BEGIN Material for this exercise
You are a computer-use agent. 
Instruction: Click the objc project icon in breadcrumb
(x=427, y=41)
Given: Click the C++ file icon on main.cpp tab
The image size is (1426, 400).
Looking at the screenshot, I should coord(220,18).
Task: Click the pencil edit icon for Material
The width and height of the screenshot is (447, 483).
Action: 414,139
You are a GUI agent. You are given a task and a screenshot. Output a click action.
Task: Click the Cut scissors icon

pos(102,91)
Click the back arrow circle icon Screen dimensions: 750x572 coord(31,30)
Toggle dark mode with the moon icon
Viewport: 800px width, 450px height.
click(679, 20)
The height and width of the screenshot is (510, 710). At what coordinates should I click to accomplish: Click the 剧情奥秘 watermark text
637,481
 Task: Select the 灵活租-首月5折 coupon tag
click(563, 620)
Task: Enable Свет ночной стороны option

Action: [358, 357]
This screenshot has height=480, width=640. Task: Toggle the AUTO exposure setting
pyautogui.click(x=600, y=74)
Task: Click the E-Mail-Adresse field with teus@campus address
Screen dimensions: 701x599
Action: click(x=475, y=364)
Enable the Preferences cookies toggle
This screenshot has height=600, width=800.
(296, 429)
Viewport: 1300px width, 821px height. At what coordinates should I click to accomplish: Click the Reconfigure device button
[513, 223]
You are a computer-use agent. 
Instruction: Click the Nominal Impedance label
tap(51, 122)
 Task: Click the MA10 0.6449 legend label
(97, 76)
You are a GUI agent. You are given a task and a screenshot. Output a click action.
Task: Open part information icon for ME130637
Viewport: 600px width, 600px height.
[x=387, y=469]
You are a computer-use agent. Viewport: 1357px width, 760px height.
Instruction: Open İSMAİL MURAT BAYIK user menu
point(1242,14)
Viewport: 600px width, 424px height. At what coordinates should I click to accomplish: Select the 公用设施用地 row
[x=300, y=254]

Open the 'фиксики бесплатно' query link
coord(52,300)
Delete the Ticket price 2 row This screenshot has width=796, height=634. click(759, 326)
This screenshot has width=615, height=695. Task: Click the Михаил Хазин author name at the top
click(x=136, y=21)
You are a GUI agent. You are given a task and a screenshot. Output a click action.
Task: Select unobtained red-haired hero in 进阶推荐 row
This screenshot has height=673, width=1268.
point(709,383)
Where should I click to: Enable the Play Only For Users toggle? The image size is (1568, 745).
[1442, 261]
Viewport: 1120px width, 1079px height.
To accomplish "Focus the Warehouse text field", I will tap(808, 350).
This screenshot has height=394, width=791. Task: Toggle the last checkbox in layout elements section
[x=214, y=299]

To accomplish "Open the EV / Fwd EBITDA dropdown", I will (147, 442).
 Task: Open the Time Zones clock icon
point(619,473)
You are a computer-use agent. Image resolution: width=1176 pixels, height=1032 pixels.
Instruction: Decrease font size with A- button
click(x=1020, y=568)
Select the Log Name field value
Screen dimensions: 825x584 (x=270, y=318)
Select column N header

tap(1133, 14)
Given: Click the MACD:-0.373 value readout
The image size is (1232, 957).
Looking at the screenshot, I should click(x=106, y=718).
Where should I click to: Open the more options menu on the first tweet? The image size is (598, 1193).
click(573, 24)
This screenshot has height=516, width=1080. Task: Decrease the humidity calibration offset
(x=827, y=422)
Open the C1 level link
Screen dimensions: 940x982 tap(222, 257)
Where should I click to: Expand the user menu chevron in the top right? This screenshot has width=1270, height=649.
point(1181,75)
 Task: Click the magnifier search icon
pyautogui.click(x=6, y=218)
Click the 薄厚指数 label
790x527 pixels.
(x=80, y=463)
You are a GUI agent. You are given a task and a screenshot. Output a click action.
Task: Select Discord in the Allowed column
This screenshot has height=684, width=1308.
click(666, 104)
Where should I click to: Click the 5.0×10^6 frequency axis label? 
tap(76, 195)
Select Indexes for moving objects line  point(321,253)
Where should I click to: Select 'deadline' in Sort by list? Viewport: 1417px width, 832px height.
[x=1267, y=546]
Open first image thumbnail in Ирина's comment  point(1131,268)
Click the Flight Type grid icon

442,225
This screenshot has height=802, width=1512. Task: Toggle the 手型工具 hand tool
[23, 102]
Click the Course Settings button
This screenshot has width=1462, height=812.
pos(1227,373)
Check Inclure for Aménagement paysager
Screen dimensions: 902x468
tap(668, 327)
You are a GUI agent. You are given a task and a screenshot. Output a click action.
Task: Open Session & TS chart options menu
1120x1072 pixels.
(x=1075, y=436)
END Material for this exercise
[Work order] For this exercise, please output exactly the lines above starting at the line with "The image size is (1426, 400)." and ending at the line with "Task: Click the E-Mail-Adresse", ends included.

[Your response]
The image size is (1426, 400).
Looking at the screenshot, I should coord(220,18).
Task: Click the pencil edit icon for Material
The width and height of the screenshot is (447, 483).
Action: 414,139
You are a GUI agent. You are given a task and a screenshot. Output a click action.
Task: Click the Cut scissors icon

pos(102,91)
Click the back arrow circle icon Screen dimensions: 750x572 coord(31,30)
Toggle dark mode with the moon icon
Viewport: 800px width, 450px height.
click(679, 20)
The height and width of the screenshot is (510, 710). At what coordinates should I click to accomplish: Click the 剧情奥秘 watermark text
637,481
 Task: Select the 灵活租-首月5折 coupon tag
click(563, 620)
Task: Enable Свет ночной стороны option

Action: [358, 357]
This screenshot has height=480, width=640. Task: Toggle the AUTO exposure setting
pyautogui.click(x=600, y=74)
Task: Click the E-Mail-Adresse field with teus@campus address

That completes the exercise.